EXERCISE BRIEF
Write out the material below word for word, without changing anything.

PROVIDED MATERIAL
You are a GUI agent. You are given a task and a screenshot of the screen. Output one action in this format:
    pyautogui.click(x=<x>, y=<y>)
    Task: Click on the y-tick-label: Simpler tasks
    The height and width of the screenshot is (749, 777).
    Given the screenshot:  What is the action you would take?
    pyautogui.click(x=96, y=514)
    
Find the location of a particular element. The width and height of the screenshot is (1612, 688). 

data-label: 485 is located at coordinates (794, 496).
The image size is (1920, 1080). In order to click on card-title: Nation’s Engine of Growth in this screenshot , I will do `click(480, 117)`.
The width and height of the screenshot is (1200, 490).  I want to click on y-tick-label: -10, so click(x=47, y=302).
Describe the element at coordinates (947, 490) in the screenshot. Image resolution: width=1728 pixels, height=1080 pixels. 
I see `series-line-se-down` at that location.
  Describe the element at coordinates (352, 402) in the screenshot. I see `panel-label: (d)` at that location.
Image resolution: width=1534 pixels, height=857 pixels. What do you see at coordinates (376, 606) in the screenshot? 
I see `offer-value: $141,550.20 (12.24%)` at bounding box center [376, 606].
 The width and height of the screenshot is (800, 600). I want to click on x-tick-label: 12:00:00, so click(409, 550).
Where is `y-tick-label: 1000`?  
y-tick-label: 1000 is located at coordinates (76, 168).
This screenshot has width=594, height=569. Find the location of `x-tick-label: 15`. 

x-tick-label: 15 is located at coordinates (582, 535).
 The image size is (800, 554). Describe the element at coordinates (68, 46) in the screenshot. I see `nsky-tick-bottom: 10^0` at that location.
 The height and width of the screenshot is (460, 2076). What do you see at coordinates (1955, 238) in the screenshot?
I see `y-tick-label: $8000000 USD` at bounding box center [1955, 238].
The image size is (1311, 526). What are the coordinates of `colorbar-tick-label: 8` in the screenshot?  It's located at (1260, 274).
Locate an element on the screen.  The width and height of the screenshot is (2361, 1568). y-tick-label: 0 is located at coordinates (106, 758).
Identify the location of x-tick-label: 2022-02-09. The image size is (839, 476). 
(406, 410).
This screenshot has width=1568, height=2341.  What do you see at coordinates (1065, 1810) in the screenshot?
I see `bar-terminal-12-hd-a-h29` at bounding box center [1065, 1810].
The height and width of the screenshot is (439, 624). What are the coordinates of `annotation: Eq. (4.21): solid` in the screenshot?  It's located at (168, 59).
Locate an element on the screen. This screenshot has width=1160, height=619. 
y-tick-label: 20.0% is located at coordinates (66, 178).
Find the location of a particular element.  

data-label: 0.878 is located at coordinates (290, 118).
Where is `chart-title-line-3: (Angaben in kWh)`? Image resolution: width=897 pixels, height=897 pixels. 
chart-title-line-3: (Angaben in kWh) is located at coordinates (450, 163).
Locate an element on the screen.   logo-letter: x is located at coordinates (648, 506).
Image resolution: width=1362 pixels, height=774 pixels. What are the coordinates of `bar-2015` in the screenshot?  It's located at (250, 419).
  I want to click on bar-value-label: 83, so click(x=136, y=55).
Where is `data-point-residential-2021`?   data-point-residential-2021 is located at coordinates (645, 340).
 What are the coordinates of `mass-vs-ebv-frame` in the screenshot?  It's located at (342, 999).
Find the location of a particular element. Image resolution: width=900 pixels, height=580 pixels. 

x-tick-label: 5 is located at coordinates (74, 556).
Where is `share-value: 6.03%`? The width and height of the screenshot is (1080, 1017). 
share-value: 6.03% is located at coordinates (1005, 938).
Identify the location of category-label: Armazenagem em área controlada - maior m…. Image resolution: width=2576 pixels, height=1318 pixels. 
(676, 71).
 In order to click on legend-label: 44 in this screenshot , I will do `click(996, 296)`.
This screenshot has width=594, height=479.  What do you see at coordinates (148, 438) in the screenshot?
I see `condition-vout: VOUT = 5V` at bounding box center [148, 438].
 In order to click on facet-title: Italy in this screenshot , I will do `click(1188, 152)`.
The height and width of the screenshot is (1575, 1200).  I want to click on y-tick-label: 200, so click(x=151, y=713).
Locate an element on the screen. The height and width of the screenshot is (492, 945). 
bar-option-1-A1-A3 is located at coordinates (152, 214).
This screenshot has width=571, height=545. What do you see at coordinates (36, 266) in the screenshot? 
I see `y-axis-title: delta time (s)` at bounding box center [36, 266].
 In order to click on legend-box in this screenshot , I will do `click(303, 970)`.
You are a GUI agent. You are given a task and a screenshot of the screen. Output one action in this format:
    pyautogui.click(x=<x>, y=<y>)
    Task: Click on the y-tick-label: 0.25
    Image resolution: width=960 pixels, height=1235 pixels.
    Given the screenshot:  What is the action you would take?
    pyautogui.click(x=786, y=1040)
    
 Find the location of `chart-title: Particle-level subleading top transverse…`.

TASK RESPONSE
You are a GUI agent. You are given a task and a screenshot of the screen. Output one action in this format:
    pyautogui.click(x=<x>, y=<y>)
    Task: Click on the y-tick-label: Simpler tasks
    The height and width of the screenshot is (749, 777).
    Given the screenshot:  What is the action you would take?
    pyautogui.click(x=96, y=514)
    
Find the location of a particular element. The width and height of the screenshot is (1612, 688). 

data-label: 485 is located at coordinates (794, 496).
The image size is (1920, 1080). In order to click on card-title: Nation’s Engine of Growth in this screenshot , I will do `click(480, 117)`.
The width and height of the screenshot is (1200, 490).  I want to click on y-tick-label: -10, so click(x=47, y=302).
Describe the element at coordinates (947, 490) in the screenshot. Image resolution: width=1728 pixels, height=1080 pixels. 
I see `series-line-se-down` at that location.
  Describe the element at coordinates (352, 402) in the screenshot. I see `panel-label: (d)` at that location.
Image resolution: width=1534 pixels, height=857 pixels. What do you see at coordinates (376, 606) in the screenshot? 
I see `offer-value: $141,550.20 (12.24%)` at bounding box center [376, 606].
 The width and height of the screenshot is (800, 600). I want to click on x-tick-label: 12:00:00, so click(409, 550).
Where is `y-tick-label: 1000`?  
y-tick-label: 1000 is located at coordinates (76, 168).
This screenshot has width=594, height=569. Find the location of `x-tick-label: 15`. 

x-tick-label: 15 is located at coordinates (582, 535).
 The image size is (800, 554). Describe the element at coordinates (68, 46) in the screenshot. I see `nsky-tick-bottom: 10^0` at that location.
 The height and width of the screenshot is (460, 2076). What do you see at coordinates (1955, 238) in the screenshot?
I see `y-tick-label: $8000000 USD` at bounding box center [1955, 238].
The image size is (1311, 526). What are the coordinates of `colorbar-tick-label: 8` in the screenshot?  It's located at (1260, 274).
Locate an element on the screen.  The width and height of the screenshot is (2361, 1568). y-tick-label: 0 is located at coordinates (106, 758).
Identify the location of x-tick-label: 2022-02-09. The image size is (839, 476). 
(406, 410).
This screenshot has width=1568, height=2341.  What do you see at coordinates (1065, 1810) in the screenshot?
I see `bar-terminal-12-hd-a-h29` at bounding box center [1065, 1810].
The height and width of the screenshot is (439, 624). What are the coordinates of `annotation: Eq. (4.21): solid` in the screenshot?  It's located at (168, 59).
Locate an element on the screen. This screenshot has width=1160, height=619. 
y-tick-label: 20.0% is located at coordinates (66, 178).
Find the location of a particular element.  

data-label: 0.878 is located at coordinates (290, 118).
Where is `chart-title-line-3: (Angaben in kWh)`? Image resolution: width=897 pixels, height=897 pixels. 
chart-title-line-3: (Angaben in kWh) is located at coordinates (450, 163).
Locate an element on the screen.   logo-letter: x is located at coordinates (648, 506).
Image resolution: width=1362 pixels, height=774 pixels. What are the coordinates of `bar-2015` in the screenshot?  It's located at (250, 419).
  I want to click on bar-value-label: 83, so click(x=136, y=55).
Where is `data-point-residential-2021`?   data-point-residential-2021 is located at coordinates (645, 340).
 What are the coordinates of `mass-vs-ebv-frame` in the screenshot?  It's located at (342, 999).
Find the location of a particular element. Image resolution: width=900 pixels, height=580 pixels. 

x-tick-label: 5 is located at coordinates (74, 556).
Where is `share-value: 6.03%`? The width and height of the screenshot is (1080, 1017). 
share-value: 6.03% is located at coordinates (1005, 938).
Identify the location of category-label: Armazenagem em área controlada - maior m…. Image resolution: width=2576 pixels, height=1318 pixels. 
(676, 71).
 In order to click on legend-label: 44 in this screenshot , I will do `click(996, 296)`.
This screenshot has width=594, height=479.  What do you see at coordinates (148, 438) in the screenshot?
I see `condition-vout: VOUT = 5V` at bounding box center [148, 438].
 In order to click on facet-title: Italy in this screenshot , I will do `click(1188, 152)`.
The height and width of the screenshot is (1575, 1200).  I want to click on y-tick-label: 200, so click(x=151, y=713).
Locate an element on the screen. The height and width of the screenshot is (492, 945). 
bar-option-1-A1-A3 is located at coordinates (152, 214).
This screenshot has width=571, height=545. What do you see at coordinates (36, 266) in the screenshot? 
I see `y-axis-title: delta time (s)` at bounding box center [36, 266].
 In order to click on legend-box in this screenshot , I will do `click(303, 970)`.
You are a GUI agent. You are given a task and a screenshot of the screen. Output one action in this format:
    pyautogui.click(x=<x>, y=<y>)
    Task: Click on the y-tick-label: 0.25
    Image resolution: width=960 pixels, height=1235 pixels.
    Given the screenshot:  What is the action you would take?
    pyautogui.click(x=786, y=1040)
    
 Find the location of `chart-title: Particle-level subleading top transverse…`.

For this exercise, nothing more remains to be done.